*DETTAGLI ESERCIZIO*:
Nel brano sulla roccia dell'amore di Dio, con quali nomi viene indicato chi pronuncia le parole citate? Elencali tutti.

*SEZIONE DEL DOCUMENTO*:
La preghiera colletta del giorno recita: «Tu non abbandoni mai chi si affida alla roccia del tuo amore». A questi «pseudocristiani», invece, manca proprio «la roccia dell’amore di Dio, la roccia della parola di Dio». E, ha aggiunto Francesco, «senza questa roccia non possono profetizzare, non possono costruire: fanno finta, perché alla fine tutto crolla».

Si tratta, ha detto il Papa, dei «pseudopastori, i pastori mondani, i pastori o i cristiani che parlano troppo» — forse perché «hanno paura del silenzio» — e che «fanno forse troppo». Incapaci di agire a partire «dall’ascolto», operano a partire da loro stessi, «non da Dio».

Quindi, ha sintetizzato il Pontefice, «uno che parla e fa, solamente, non è un vero profeta, non è un vero cristiano, e alla fine crollerà tutto», perché «non è sulla roccia dell’amore di Dio, non è “roccioso”». Invece «uno che sa ascoltare e dall’ascolto fa, con la forza della parola di un altro, non della propria», costui «rimane saldo come la roccia: benché sia una persona umile, che non sembra importante», è grande. E «quanti di questi grandi ci sono nella Chiesa!» ha sottolineato il Papa, aggiungendo: «Quanti vescovi grandi, quanti sacerdoti grandi, quanti fedeli grandi che sanno ascoltare e dall’ascolto fanno!».

*INSIEME DI DATI*:

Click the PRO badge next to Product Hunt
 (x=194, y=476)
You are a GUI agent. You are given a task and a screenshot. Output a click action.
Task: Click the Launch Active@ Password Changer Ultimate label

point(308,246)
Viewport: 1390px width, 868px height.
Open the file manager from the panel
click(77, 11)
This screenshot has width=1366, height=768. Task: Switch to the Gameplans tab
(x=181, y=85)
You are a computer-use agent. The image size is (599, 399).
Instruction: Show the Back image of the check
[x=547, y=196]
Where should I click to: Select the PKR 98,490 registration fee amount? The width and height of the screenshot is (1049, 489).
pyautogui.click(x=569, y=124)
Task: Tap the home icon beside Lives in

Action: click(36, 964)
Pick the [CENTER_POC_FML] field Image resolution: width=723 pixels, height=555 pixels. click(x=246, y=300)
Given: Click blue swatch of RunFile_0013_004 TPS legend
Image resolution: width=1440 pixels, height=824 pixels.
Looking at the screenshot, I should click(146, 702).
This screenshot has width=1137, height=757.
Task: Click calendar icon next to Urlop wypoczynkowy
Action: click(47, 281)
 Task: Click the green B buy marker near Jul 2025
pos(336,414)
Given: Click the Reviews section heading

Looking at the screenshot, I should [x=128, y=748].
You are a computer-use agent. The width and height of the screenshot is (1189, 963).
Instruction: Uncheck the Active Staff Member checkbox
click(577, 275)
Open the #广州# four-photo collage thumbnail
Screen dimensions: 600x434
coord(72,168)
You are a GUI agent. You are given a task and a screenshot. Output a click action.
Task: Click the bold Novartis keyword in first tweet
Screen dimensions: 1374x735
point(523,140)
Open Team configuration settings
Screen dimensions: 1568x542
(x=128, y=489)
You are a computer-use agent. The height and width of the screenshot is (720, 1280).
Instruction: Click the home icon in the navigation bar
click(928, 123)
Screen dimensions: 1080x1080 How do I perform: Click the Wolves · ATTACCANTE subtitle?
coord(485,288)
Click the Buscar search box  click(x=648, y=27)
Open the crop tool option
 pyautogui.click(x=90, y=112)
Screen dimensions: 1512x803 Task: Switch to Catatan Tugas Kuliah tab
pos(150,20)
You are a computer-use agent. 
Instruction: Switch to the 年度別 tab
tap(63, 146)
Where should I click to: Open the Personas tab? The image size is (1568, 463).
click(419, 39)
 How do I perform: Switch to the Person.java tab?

*RISULTATO*:
- Francesco
- il Papa
- il Pontefice